Bush details terror plot

Defending counterterrorism, the president told of a thwarted attack on L.A.

Bush to US: It's still a dangerous world out there, but we're making progress in rounding up the bad guys.

In essence, that may be the message that President Bush and other administration officials are trying to convey this week as they defend White House actions in the war in terror.

Headlines about possibly illegal eavesdropping activity authorized by the president, plus more bombings in Iraq and revelations about the slow pace of Iraqi reconstruction, have put the Bush team on the defensive this week. In revealing details about an alleged Al Qaeda plot to fly an airliner into a Los Angeles skyscraper, plus insisting that terrorists are weakened and on the run, Bush may be attempting to counter bad news.

"The timing of this clearly has to do with politics ... but that doesn't mean the [L.A. plot] isn't true," says Lorenzo Vidino, a terrorism expert at the Fletcher School at Tufts University.

In a speech Thursday at the National Guard Memorial Building in Washington, President Bush said that the US and its allies had thwarted a plot to use shoe bombs to blow open the cockpit door of an airliner, hijack it, and fly it into the tallest building on the US West coast.

Bush called this target the "Liberty Building," but its name in 2001 was the "Library Tower," and it has since been renamed the US Bank Tower.

Khalid Sheik Mohammed, alleged mastermind of the Sept. 11 attacks, was behind the L.A. plot, said Bush. The Al Qaeda operative began planning it in October 2001.

Mr. Mohammed's co-conspirator in this plot was Hambali, also known as Riduan Isamuddin, thought to be the operations chief of Southeast Asia's largest Al Qaeda-related group, Jemaah Islamiyah. Hambali's job was to recruit Asian hijackers, who were likely to attract less attention from law enforcement authorities than Arabs. He recruited four operatives for the cell, whose leader was personally trained by Mohammed in shoebombing, according to a Department of Homeland Security briefing given after the president's speech. The operatives met with Osama bin Laden before going back to Asia.

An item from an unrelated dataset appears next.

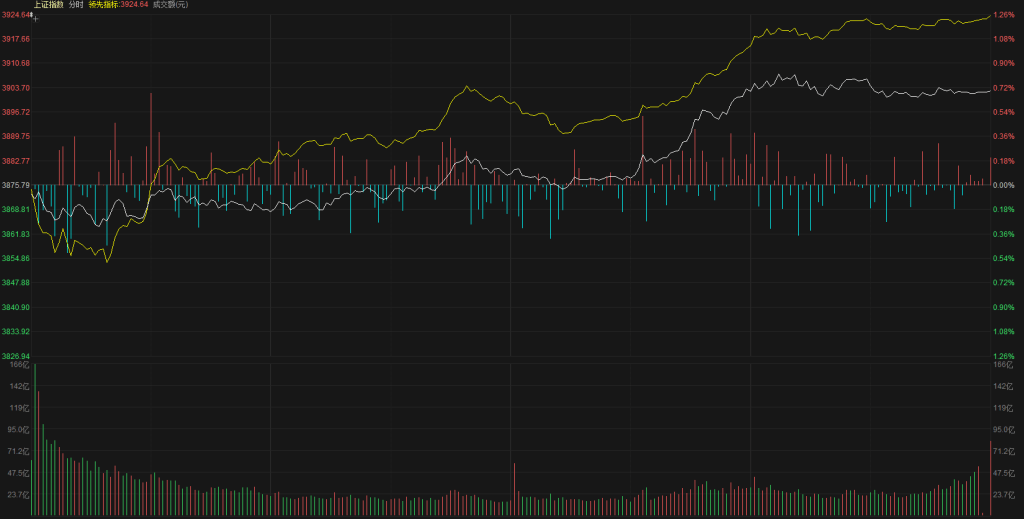This screenshot has width=1024, height=519.
Task: Click the 3875.79 baseline price on left axis
Action: pyautogui.click(x=16, y=185)
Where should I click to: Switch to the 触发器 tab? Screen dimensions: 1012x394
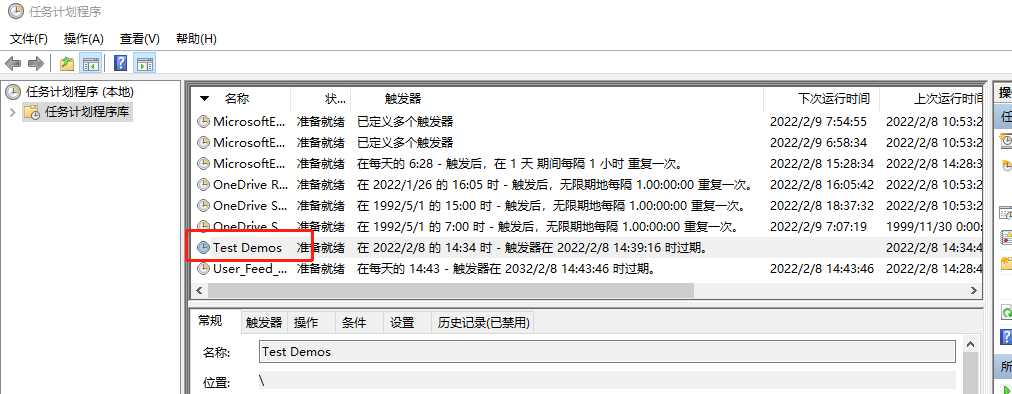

Bush said that the plan unravelled when a key Southeast Asian nation arrested one of the operatives. He did not say who this operative was, or which nation nabbed him.

"Subsequent debriefings and other intelligence operations made clear the intended target and how Al Qaeda hoped to execute it," said Bush. "This critical intelligence helped other allies capture the ringleaders and other known operatives who'd been recruited for this effort."

Hambali was captured by Indonesian authorities in 2003. Mohammed was captured in Pakistan that same year.

Bush has referred to the Library Tower plot before, but only in vague terms. In an address last October, he said the US and its allies had foiled at least 10 serious Al Qaeda plots, including plans for a Sept. 11-like attack on both coasts.

Thursday's revelations provide a fuller picture and add details, says Mr. Vidino, author of the book "Al Qaeda in Europe."

The plot Bush outlined made sense, considering that Mohammed had long been interested in a second wave of attacks, and had previously cooperated with Southeast Asian Al Qaeda adherents. Two of the Sept. 11 hijackers entered the US on the West Coast, with help from Hambali, says Vidino.

Al Qaeda has also long wanted to attack California, as well as other targets scattered throughout the United States. Khalid Sheik Mohammed "wanted to scare the entire country," says Vidino.

The White House would not say whether the National Security Agency's controversial warrantless eavesdropping program played any role in uncovering the West Coast plot.

Bush's speech came as the chairman of the Senate Judiciary Committee, Sen. Arlen Specter (R) of Pennsylvania, announced he is writing legislation intended to force the administration to defend the legality of the eavesdropping in court.